Communicating by conversing and connecting
Like this expert we spend excessive time reporting and not enough ‘rapporting.’ Medical imaging reveals how bloodflows to components of the brain responsible for understanding are greater when conversing than when reading. Conversing provides the base for rapport, for reading the subtle cognitive and emotive signals we use to communicate effectively. My early learning about investing was guided by a stereotypical actuary to whom understanding and hence communication was a coldly logical and rational process, so much so that he imposed an absurdly rigid rule: he would explain something once, twice, but never a third time. He was immune to my cries for help (especially when I was abandoned after two attempts), to the pain of learning, to my emotions, to my feelings of fear, distrust and inadequacy. Yet even investment managers and actuaries whose patterns of thought are deeply embedded in analytic and logical frameworks express themselves in affective and emotional language, as evident in the 2012 CFA report, Fund Management: An Emotional Finance Perspective.

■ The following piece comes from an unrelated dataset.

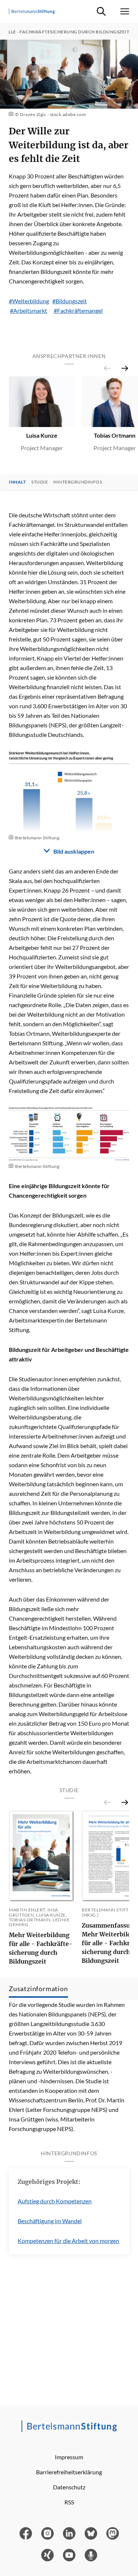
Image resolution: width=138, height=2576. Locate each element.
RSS (69, 2502)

Crucially, communicating effectively, in ways that connect with a client’s depth of understanding and emotional state builds trust, something profoundly lacking in our industry especially in light of the recent revelations from CBA and Macquarie. A recent survey across 30 countries asked people which of 15 industry sectors they trusted. Finance was ranked dead last; only 50% said they trusted it (ie, ‘us’). (The IT sector was top ranked with 77%.) At a conference of financial advisers and planners I asked the audience for a visceral reaction to “Can most people be trusted?” 63% said ‘yes’. To the question “Can most people in finance be trusted?” the ‘yes’ vote dropped to 56%. We don’t trust each-other. Yet trust is (almost) all we have. Not only are our investment theories weak and our empirical data limited but the deadly confluence of informational asymmetry and low signal/noise ratios mean that quality can never be tested.
Honest, jargon-lite, non-patronising, communication that connects with someone’s cognitive and emotive states requires an investment in thought, sensitivity and time. The best advisers do so invest and reap substantial payoffs from effective communication. We should learn from them.
Dr Jack Gray is a Director at the Paul Woolley Centre for Capital Market Dysfunctionality, Faculty of Business, University of Technology, Sydney, and was recently voted one of the Top 10 most influential academics in the world for institutional investing.